According to the Immigration and Nationality Act (INA), the Secretary of Health and Human Services determines which communicable diseases of public health significance would make a foreign national inadmissible into the U.S. on health-related grounds. There are seven such diseases: chancroid, gonorrhea, granuloma inguinale, lymphogranuloma venereum, syphilis (sexually transmitted diseases), infectious leprosy, active tuberculosis, and infectious syphilis.
Foreign nationals who are not vaccinated against vaccine-preventable diseases, mumps, measles, rubella, polio, tetanus, diphtheria, pertussis, influenza type B and hepatitis B, are also inadmissible into the United States.
Other diseases that would prevent a foreign national from entering the United States are: cholera, diphtheria, infectious tuberculosis, plague, smallpox, yellow fever, viral hemorrhagic fevers (Lassa, Marburg, Ebola, Crimean-Congo, South American, and others not yet isolated or named), SARS (severe acute respiratory syndrome), and “influenza caused by novel or re-emergent influenza viruses that are causing, or have the potential to cause, a pandemic.” (Ruth Ellen Wasem, “Immigration Policies and Issues on Health-Related Grounds for Exclusion,” Congressional Research Service, R40570, April 28, 2014)
Foreign nationals who petition to become legal permanent residents must be tested by civil surgeons chosen by U.S. Citizenship and Immigration Services (USCIS), an agency of the Department of Homeland Security (DHS). CDC and the Customs and Border Protection from the DHS operate 20 quarantine stations with doctors on call for all ports of entry.
If foreign nationals who enter our country must go through such a strict health inspection before they are allowed into our country or permitted to become legal permanent residents (LPRs), why then are we turning a deliberate blind eye to the massive exodus from Central America into the U.S.? Who is checking the health of these illegal aliens? What kind of diseases are they bringing in?
The recent manufactured “humanitarian crisis” on the southern border has brought into Arizona, Texas, and Oklahoma, thousands of unaccompanied illegal minor children and teenagers, creating chaos and an inability to deal with the mass of humanity that has no place to go. The fact that these foreign nationals are used as political pawns and parents sent their minor children across Mexico is incomprehensible to rational Americans. Many of these children are sick and too young to understand their precarious and perplexing predicament.
ABC 15 reports that in McAllen, Texas, border agents are concerned about contagious infections and viral outbreaks. Reports include scabies, chicken pox, MRSA staph infections, and different viruses. Border agents have actually contracted scabies while coming in contact with these children. A 7-month old baby was shaking with fever. “It’s contagious, we are transporting people to different parts of the state and different parts of the country,” Rio Grande Valley Union representative, Chris Cabrera, said. http://www.abc15.com/news/national/immigrants-bringing-diseases-across-border
Whether these children are brought here under an overt plan of social engineering to accelerate the changing demographics in America, it remains to be seen. It is evident that they are not here to provide the cheap labor demanded by farms and companies alike. Worse yet, some of these “children” are gang members with easily identifiable tattoos.

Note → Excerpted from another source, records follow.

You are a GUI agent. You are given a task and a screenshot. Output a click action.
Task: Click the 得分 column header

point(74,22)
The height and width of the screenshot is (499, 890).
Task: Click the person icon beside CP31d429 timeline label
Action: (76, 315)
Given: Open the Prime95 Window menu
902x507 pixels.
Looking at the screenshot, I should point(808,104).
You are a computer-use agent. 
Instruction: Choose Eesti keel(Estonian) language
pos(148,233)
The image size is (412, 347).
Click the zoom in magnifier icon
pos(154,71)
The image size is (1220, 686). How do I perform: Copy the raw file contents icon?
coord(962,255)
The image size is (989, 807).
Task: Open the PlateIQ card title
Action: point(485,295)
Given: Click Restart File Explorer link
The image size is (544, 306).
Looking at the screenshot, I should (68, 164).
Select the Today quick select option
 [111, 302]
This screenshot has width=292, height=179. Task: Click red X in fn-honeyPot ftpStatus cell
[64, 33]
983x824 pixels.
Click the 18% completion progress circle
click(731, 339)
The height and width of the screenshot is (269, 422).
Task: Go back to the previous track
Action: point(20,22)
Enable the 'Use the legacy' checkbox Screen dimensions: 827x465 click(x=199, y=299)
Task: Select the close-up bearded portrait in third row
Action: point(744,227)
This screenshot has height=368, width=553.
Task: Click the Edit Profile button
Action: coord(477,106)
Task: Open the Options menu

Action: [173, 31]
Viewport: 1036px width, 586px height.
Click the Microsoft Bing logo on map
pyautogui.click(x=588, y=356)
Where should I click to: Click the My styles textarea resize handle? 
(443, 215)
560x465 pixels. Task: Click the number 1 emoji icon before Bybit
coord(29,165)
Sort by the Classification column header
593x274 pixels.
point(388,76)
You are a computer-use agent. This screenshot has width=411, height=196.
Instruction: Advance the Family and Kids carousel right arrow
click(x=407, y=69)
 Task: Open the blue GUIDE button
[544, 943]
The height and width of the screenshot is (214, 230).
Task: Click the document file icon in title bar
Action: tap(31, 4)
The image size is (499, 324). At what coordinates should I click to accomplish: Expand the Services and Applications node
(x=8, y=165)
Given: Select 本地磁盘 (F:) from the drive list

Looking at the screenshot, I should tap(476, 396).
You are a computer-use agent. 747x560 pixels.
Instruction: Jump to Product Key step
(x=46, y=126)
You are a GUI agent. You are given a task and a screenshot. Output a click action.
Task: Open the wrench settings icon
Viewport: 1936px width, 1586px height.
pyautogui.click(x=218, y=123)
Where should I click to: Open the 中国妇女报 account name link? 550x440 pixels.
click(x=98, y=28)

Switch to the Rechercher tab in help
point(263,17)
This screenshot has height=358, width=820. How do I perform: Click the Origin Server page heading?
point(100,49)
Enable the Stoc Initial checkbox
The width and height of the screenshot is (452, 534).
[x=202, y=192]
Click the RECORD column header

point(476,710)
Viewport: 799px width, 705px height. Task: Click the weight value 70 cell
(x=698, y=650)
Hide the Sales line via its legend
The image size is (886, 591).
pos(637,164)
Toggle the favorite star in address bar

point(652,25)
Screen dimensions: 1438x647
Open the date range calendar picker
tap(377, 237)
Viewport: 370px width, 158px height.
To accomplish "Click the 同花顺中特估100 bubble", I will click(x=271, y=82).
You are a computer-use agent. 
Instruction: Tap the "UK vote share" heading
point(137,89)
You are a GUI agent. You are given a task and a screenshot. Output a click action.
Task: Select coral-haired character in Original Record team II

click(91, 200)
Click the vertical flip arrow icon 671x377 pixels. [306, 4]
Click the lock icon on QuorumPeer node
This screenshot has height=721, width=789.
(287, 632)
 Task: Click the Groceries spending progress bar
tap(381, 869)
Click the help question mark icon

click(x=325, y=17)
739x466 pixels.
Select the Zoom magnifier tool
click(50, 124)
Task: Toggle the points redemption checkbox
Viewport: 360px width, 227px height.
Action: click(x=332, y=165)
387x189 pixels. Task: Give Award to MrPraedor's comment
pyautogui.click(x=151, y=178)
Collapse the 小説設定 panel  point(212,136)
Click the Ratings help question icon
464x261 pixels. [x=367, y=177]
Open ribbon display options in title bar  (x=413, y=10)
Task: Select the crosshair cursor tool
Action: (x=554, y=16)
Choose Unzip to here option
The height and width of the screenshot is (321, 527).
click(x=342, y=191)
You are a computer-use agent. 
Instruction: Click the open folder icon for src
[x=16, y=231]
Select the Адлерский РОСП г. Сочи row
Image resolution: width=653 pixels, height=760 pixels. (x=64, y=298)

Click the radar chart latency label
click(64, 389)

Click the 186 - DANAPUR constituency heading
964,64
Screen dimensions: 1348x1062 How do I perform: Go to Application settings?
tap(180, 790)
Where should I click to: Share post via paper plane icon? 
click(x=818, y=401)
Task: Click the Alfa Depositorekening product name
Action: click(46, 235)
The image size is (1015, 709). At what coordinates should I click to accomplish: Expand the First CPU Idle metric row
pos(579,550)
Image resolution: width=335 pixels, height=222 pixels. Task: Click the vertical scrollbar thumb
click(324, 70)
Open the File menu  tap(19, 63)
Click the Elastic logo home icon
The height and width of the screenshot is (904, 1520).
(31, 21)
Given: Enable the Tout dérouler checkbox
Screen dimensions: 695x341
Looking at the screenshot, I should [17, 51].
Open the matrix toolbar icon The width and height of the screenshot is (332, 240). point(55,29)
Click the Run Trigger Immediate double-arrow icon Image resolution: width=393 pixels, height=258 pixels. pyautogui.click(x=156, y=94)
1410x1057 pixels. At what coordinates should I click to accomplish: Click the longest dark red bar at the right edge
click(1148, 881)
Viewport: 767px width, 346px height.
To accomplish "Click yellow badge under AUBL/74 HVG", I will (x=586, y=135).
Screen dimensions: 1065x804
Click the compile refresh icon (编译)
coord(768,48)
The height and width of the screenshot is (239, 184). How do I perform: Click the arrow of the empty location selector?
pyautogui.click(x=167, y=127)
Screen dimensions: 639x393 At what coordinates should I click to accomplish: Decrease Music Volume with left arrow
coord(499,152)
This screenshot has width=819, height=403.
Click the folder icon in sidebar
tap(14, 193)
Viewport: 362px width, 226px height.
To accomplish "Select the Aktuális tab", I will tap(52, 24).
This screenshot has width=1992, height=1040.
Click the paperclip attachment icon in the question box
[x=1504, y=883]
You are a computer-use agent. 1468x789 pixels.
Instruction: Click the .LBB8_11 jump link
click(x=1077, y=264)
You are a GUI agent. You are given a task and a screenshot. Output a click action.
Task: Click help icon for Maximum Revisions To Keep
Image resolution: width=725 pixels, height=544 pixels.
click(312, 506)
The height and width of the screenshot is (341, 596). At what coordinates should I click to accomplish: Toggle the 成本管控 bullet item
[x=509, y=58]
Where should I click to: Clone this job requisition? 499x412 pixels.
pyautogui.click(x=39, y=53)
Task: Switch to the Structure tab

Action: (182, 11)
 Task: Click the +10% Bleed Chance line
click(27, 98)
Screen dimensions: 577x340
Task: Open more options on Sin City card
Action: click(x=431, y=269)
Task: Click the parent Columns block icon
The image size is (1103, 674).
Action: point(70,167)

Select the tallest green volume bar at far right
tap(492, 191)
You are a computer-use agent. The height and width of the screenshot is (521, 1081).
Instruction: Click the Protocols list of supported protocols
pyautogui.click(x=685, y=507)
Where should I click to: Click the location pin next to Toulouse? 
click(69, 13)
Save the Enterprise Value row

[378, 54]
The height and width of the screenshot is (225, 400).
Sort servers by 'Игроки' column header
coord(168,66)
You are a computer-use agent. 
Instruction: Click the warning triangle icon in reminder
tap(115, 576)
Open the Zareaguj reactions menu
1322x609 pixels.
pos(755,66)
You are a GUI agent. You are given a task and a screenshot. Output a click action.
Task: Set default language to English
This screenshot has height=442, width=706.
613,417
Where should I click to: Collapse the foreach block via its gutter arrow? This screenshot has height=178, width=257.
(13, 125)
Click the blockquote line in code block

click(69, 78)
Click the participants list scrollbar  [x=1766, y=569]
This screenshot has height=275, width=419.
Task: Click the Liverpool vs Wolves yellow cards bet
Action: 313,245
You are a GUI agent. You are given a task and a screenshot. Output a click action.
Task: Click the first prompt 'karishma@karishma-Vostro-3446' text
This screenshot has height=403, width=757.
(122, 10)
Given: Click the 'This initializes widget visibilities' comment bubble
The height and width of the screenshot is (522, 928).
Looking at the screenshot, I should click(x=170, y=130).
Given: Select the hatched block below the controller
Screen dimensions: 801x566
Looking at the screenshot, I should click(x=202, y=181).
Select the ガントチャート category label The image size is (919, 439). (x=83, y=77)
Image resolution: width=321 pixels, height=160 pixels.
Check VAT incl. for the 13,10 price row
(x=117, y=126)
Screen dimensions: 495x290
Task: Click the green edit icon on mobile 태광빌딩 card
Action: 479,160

Federal, state, and local governments will have to spend a lot of money to shelter, provide homes, raise, and educate these minors or repatriate them through lengthy and expensive legal battles to reunite them with parents in their home countries. If the regime’s plan is to bring their extended families from Central America here, exacerbating the illegal alien problem, the U.S. welfare rolls will be overwhelmed, and the perennial Democrat voter pool will alter irreversibly the fabric of our society.